In recent years, with the rapid development of Internet technology, the data of movie reviews on the Internet has shown an explosive growth. In this study, a large-scale film review dataset is selected from a well-known movie review website, which contains a large number of user reviews of movies. The dataset covers films of different genres and generations, as well as the perceptions of movies by different user groups.

First, the dataset contains fields such as the text content of the review, the rating, the time of the comment, and the user information. Among them, the text content of the review is the main analysis object of sentiment analysis, and the score is sentiment labels, which are used to train and validate the model. Fields such as comment time and user information were not the focus of analysis in this study.

Second, the dataset is large, and these review data have the following characteristics:

Abundant data: It contains a large number of movie reviews, which is helpful for the learning and generalization ability of the model. Data diversity: It covers movies of different genres and generations, as well as the perceptions of movies by different user groups, which helps to improve the robustness of the model. High data quality: The content of the comments is highly readable, which is conducive to subsequent text processing and analysis.

2.2. Data cleaning and preprocessing

In the data preprocessing stage, data cleaning is performed first, including removing invalid data and processing missing values. Here's how:

Remove invalid data: Delete records with empty reviews, invalid ratings, or missing ratings. Handle missing values: For records with missing scores, fill with an average. Data normalization: Convert scores to floating-point numbers between 0-1 to facilitate model training and validation. Next, text preprocessing is carried out, including word segmentation, deactivation of words, part-of-speech annotation, etc. Tokenization: Tokenize the comment text and convert the long text into a word sequence. De-stop words: Remove stop words that do not contribute to sentiment analysis. Part-of-speech annotation: Part-of-speech annotation is performed on the segmented text to facilitate subsequent text representation and model training.

3. Method introduction

3.1. Doc2vec

In recent years, deep learning technology has made great strides in the field of natural language processing (NLP), and Doc2vec is widely used as an effective method of text representation. Doc2vec, proposed by Le and Mikolov in 2014, is a Paragraph Vector-based model that enables efficient representation of text by mapping the entire document into a vector space of fixed dimensions.

The core idea of the Doc2vec model is to treat a document as a sequence of multiple words, and introduce a document vector to represent the entire document. During the training process, the model learns discriminative document vectors by maximizing the similarity of words in documents and the differences between documents.

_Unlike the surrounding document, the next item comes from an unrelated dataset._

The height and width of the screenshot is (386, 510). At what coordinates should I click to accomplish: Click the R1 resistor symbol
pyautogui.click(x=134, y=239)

The distributed memory model is jointly trained on each word and document vector, while the distributed bag-of-words model only considers the co-occurrence information of words and documents

3.2. Parameter setting and model training

Parameter setting: In this paper, the following parameters are selected for model training: Dimension: the dimension to which the document vector is mapped, which is set to 100 in this example. Window size: Considering the range of the word context, this article is set to 5; Learning rate: the initial value of the learning rate during model training, which is set to 0.025 in this document. Iterations: the number of iterations of model training, which is set to 10 in this example. Context Size: The context size of the words in the document, which is set to 10 in this document.

Footnotes should be avoided whenever possible. If required they should be used only for brief notes that do not fit conveniently into the text.

Model training: Firstly, each comment in the movie review dataset was taken as a document, and the words in each document were taken as input, and the distributed memory training strategy was used for model training.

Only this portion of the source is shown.